Task statement
Because the lines must stay identical, write out the data without changing anything.

Stored items from a collection:
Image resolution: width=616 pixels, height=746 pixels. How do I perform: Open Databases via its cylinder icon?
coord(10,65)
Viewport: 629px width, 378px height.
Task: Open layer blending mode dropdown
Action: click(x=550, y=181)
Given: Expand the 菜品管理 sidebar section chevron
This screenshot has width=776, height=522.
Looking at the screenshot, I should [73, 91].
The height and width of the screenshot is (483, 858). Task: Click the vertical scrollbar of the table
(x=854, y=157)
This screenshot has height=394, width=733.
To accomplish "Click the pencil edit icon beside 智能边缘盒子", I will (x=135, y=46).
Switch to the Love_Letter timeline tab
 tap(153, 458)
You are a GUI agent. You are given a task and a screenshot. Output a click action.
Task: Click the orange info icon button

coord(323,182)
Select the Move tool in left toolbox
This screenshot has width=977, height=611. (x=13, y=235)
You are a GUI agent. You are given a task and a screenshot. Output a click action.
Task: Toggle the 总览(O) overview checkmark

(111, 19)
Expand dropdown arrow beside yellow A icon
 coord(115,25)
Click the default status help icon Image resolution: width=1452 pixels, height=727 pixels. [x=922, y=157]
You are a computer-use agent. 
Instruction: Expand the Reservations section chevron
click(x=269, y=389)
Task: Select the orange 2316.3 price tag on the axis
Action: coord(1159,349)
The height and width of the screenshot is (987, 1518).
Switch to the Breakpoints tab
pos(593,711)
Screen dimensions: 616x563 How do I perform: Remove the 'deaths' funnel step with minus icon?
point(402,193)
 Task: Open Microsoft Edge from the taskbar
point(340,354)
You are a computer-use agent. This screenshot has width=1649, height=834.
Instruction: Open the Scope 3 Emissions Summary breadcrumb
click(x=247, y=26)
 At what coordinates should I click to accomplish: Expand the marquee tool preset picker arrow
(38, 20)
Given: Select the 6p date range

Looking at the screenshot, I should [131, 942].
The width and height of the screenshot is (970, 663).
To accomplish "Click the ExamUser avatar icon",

Written answer
Image resolution: width=616 pixels, height=746 pixels. How do I perform: Open Databases via its cylinder icon?
coord(10,65)
Viewport: 629px width, 378px height.
Task: Open layer blending mode dropdown
Action: click(x=550, y=181)
Given: Expand the 菜品管理 sidebar section chevron
This screenshot has width=776, height=522.
Looking at the screenshot, I should [73, 91].
The height and width of the screenshot is (483, 858). Task: Click the vertical scrollbar of the table
(x=854, y=157)
This screenshot has height=394, width=733.
To accomplish "Click the pencil edit icon beside 智能边缘盒子", I will (x=135, y=46).
Switch to the Love_Letter timeline tab
 tap(153, 458)
You are a GUI agent. You are given a task and a screenshot. Output a click action.
Task: Click the orange info icon button

coord(323,182)
Select the Move tool in left toolbox
This screenshot has width=977, height=611. (x=13, y=235)
You are a GUI agent. You are given a task and a screenshot. Output a click action.
Task: Toggle the 总览(O) overview checkmark

(111, 19)
Expand dropdown arrow beside yellow A icon
 coord(115,25)
Click the default status help icon Image resolution: width=1452 pixels, height=727 pixels. [x=922, y=157]
You are a computer-use agent. 
Instruction: Expand the Reservations section chevron
click(x=269, y=389)
Task: Select the orange 2316.3 price tag on the axis
Action: coord(1159,349)
The height and width of the screenshot is (987, 1518).
Switch to the Breakpoints tab
pos(593,711)
Screen dimensions: 616x563 How do I perform: Remove the 'deaths' funnel step with minus icon?
point(402,193)
 Task: Open Microsoft Edge from the taskbar
point(340,354)
You are a computer-use agent. This screenshot has width=1649, height=834.
Instruction: Open the Scope 3 Emissions Summary breadcrumb
click(x=247, y=26)
 At what coordinates should I click to accomplish: Expand the marquee tool preset picker arrow
(38, 20)
Given: Select the 6p date range

Looking at the screenshot, I should [131, 942].
The width and height of the screenshot is (970, 663).
To accomplish "Click the ExamUser avatar icon",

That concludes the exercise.